Enfoque manual por Laura Garza

Si los caminos se cierran, la comida falta, los niños comienzan a enfermar, la luz principia su ausencia y si no hay ayuda que llegue a tus manos, la opción de emprender un éxodo se convierte en lo único que hay que hacer.

Si al mirar para afuera de nuestra propia casa, el asfalto es limitado por fronteras y opresión habrá que mirar hacia el horizonte de mar salado y buscar la mejor corriente que nos lleve a donde podamos vivir en libertad y que los críos puedan comer.

La situación que viven muchos venezolanos es terrible y lamentable. La opción más viable y que miran con esperanza es subirse a lanchas viejas y oxidadas para aventurarse a la corriente del mar abierto y llegar a Trinidad y Tobago.

Ser resiliente queda corto con la decisión que estas mujeres eligen, llevando a sus hijos en brazos de meses, o en el regazo de unos cuantos años o adolescentes consigo.

La vida pareciera no ser siempre justa, no ser siempre humana y mucho menos al ver los rostros de temor de los pequeños por el bamboleo que las olas del mar provocan a la lancha vieja, y claro lo único seguro, solo son los brazos de su madre.

Más de veinte venezolanos decidieron partir en una lancha llamada “Mi recuerdo” y once de ellos fueron encontrados a 7 millas náuticas del lugar donde partieron, la marea, el viento, la inexperiencia, la lámina vieja y las rocas marcaron el desenlace para casi todos.

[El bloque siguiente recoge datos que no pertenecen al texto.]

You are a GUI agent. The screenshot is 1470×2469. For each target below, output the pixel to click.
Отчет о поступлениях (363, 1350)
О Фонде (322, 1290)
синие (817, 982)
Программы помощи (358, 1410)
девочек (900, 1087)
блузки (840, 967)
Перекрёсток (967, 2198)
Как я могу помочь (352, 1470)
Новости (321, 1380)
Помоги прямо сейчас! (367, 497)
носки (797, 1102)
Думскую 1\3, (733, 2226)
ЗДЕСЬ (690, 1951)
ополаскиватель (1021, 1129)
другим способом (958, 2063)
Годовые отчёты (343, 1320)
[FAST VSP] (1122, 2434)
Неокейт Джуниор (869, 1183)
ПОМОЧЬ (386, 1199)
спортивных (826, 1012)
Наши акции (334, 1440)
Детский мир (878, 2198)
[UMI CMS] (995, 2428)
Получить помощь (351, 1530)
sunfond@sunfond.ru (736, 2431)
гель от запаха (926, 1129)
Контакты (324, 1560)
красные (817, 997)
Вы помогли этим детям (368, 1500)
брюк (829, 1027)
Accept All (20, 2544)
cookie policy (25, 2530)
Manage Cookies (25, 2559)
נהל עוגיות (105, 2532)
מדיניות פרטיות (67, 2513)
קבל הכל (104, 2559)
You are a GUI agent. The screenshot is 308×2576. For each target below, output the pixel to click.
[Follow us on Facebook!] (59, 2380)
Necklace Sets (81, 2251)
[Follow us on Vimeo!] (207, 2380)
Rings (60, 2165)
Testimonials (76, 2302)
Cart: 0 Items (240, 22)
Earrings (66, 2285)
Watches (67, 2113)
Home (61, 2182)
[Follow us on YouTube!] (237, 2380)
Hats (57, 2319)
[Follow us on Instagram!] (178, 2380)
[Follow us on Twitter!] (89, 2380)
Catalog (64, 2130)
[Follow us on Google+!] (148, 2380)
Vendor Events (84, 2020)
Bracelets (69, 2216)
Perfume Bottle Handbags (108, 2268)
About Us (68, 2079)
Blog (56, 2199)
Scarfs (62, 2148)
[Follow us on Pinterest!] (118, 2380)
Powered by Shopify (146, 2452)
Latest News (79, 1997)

La embarcación partió de Güira con el destino de San Fernando en Trinidad y Tobago, unos reportan que con el objetivo de ir a trabajar y tener una mejor vida y otros, hablan de una posible red de trata de personas.

Hoy le muestro dos imágenes, una en donde vemos a un grupo de mujeres y niños al bordo de una lancha que es la fotografía que más circula en distintos medios venezolanos y extranjeros, porque al parecer no hay agencia que haya documentado este terrible suceso. Al menos no encontré nada en las más importantes.

Mire usted la mirada de la señora con chamarra azul, su ceño fruncido, su miedo visible, su mano que funge como apoyo para sostenerse a ella y a su hija. ¿Cuánto pesará el terror de madre al saberse en peligro junto al cuerpo de su pequeña en brazos?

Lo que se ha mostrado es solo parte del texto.